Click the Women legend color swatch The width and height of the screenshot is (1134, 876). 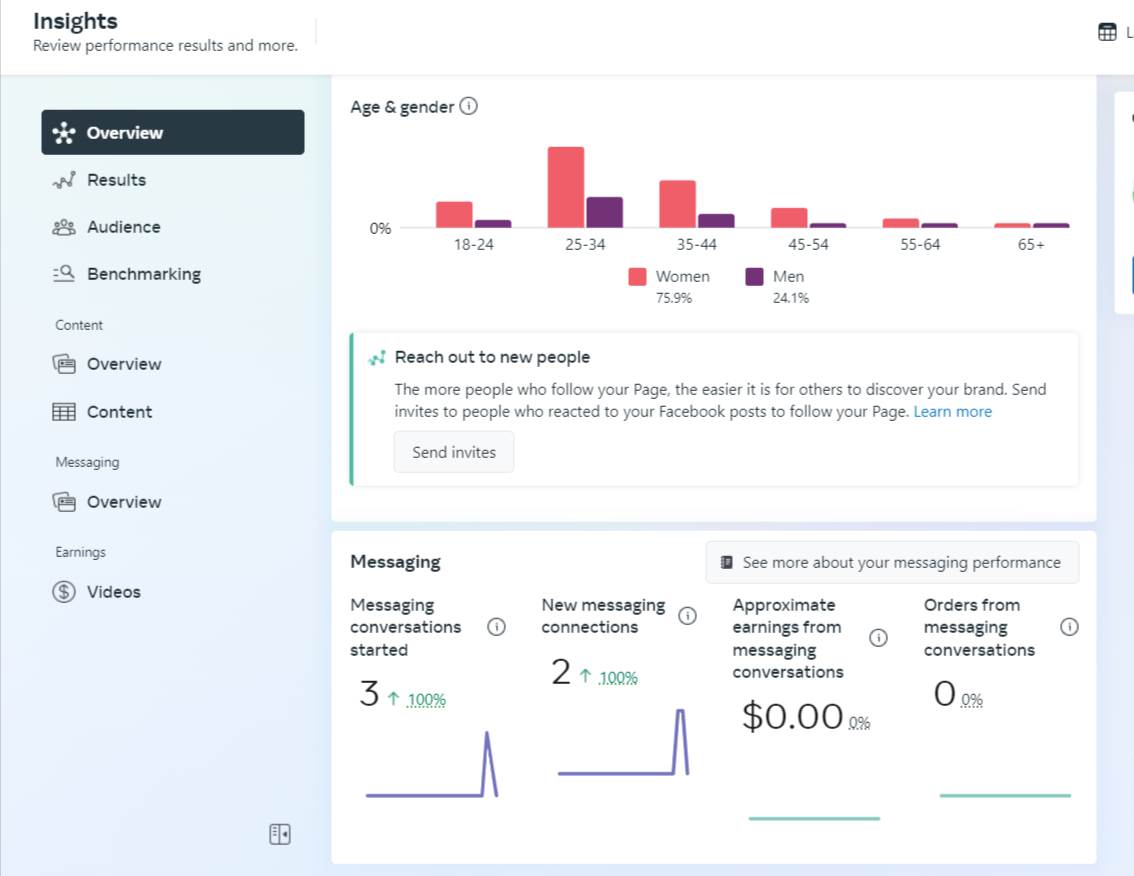637,277
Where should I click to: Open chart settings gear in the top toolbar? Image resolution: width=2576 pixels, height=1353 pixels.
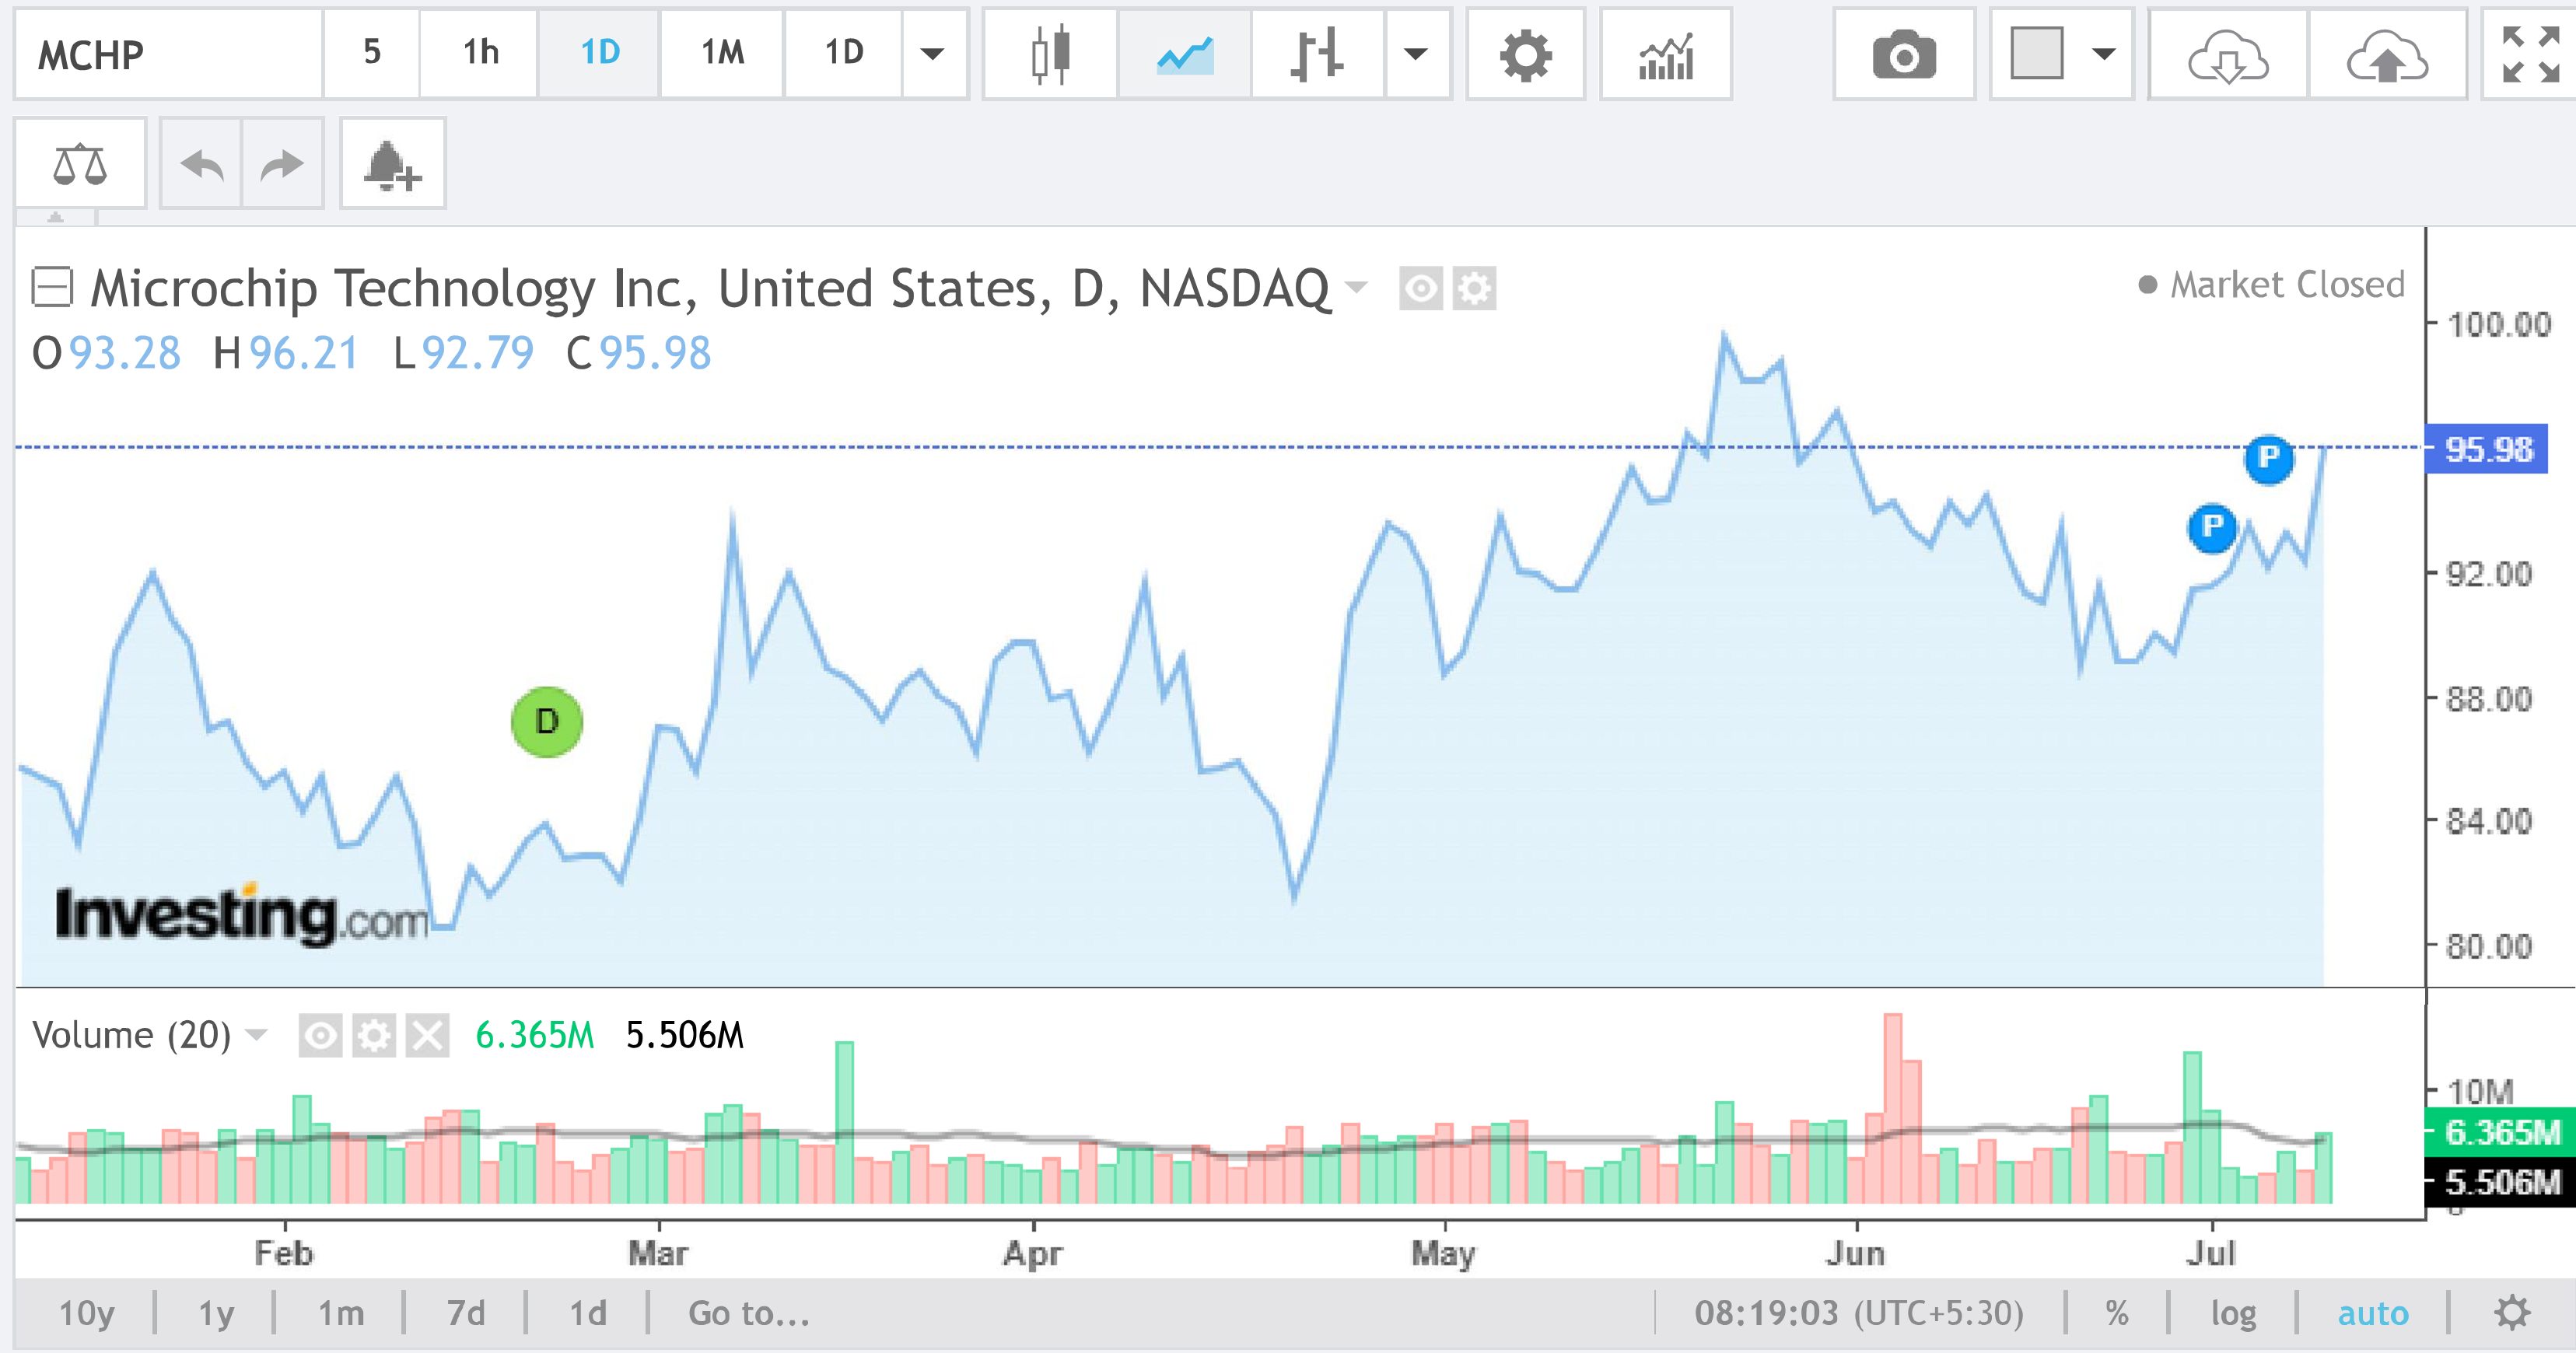1525,54
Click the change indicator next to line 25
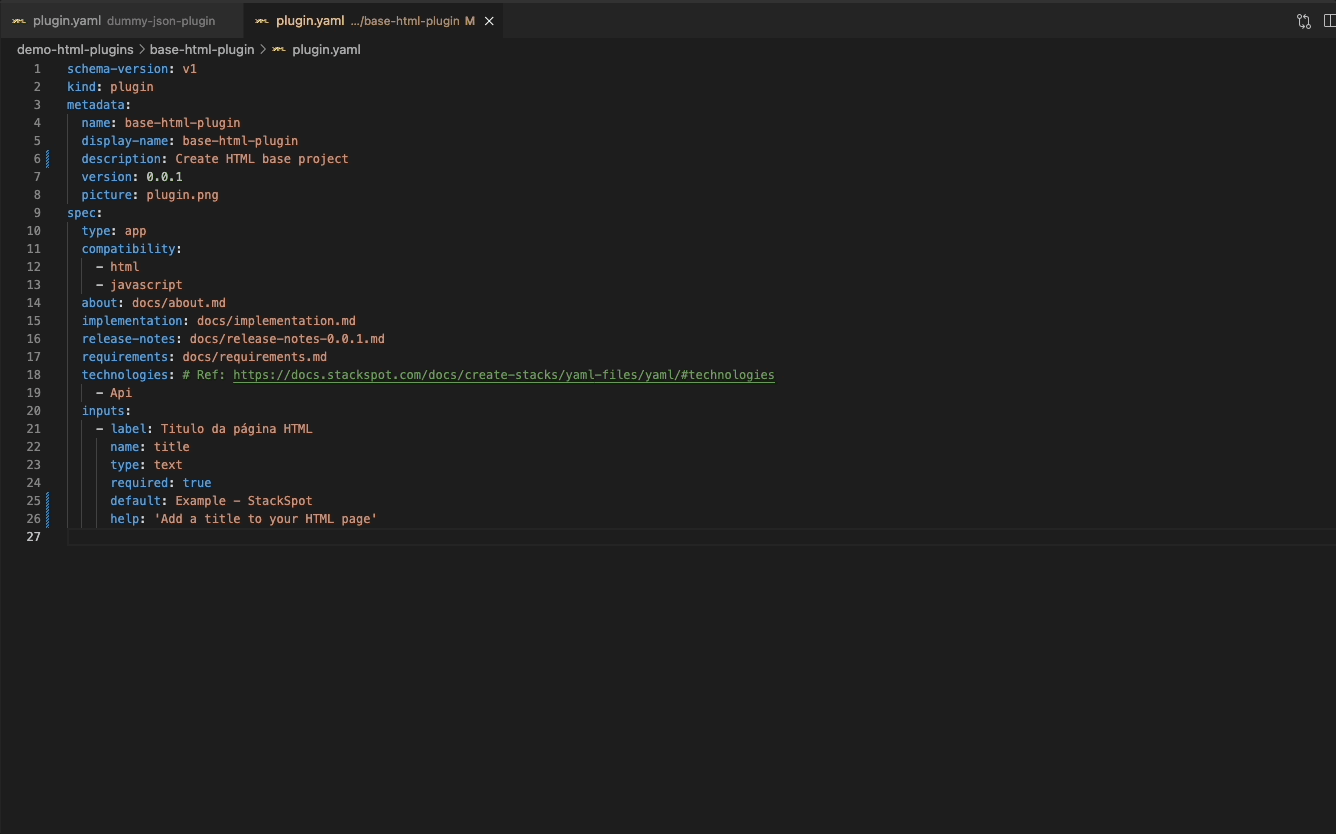The width and height of the screenshot is (1336, 834). pos(47,500)
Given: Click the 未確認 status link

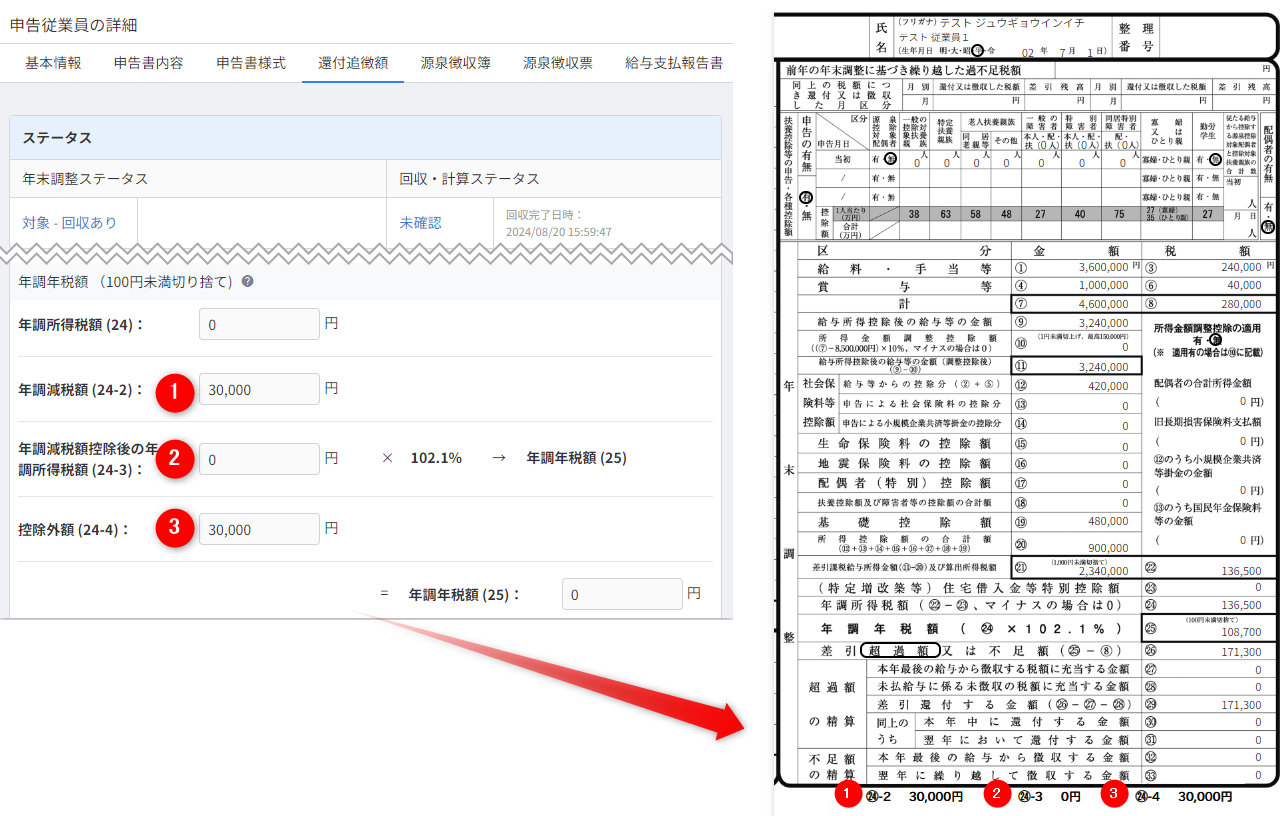Looking at the screenshot, I should point(420,223).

Exercise
What is needed is an exact repeat of only the lines from the one containing "Where should I" through the last line of the listing above, both ends included, without the pictures.

Response to the exercise
Where should I click to: Open chart settings gear in the top toolbar? Image resolution: width=2576 pixels, height=1353 pixels.
1525,54
Click the change indicator next to line 25
The width and height of the screenshot is (1336, 834). pos(47,500)
Given: Click the 未確認 status link

Looking at the screenshot, I should point(420,223).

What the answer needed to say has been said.